** Work item **
Among the records below, find the lines containing "size" and state only how many there are.

** Extracted data **

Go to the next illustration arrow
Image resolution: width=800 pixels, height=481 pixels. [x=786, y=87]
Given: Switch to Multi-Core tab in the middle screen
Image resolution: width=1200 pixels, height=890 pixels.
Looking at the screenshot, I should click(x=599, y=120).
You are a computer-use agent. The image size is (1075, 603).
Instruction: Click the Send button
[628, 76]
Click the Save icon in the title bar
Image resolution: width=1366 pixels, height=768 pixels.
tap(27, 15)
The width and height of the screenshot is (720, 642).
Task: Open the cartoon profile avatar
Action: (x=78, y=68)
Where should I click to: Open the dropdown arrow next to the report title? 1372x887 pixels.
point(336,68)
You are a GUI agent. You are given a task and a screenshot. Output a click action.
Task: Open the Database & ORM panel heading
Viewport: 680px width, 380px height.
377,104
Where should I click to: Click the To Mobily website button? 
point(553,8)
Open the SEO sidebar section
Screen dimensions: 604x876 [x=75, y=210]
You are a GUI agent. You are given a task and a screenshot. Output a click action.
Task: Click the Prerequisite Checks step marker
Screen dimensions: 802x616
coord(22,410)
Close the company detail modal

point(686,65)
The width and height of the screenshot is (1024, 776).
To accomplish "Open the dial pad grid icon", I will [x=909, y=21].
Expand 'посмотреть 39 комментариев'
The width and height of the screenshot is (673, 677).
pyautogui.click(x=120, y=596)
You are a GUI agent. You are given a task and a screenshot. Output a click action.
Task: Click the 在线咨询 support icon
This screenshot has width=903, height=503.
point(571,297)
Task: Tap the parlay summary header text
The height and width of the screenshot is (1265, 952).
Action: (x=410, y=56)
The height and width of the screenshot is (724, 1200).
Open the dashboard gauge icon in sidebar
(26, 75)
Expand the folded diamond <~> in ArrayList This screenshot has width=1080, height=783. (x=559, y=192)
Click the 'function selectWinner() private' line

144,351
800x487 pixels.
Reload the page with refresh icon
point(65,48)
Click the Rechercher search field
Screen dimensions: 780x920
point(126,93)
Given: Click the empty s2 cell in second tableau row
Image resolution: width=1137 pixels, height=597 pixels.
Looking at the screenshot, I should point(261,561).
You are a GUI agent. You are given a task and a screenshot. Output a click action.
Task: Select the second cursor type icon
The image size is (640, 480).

** Solution **
2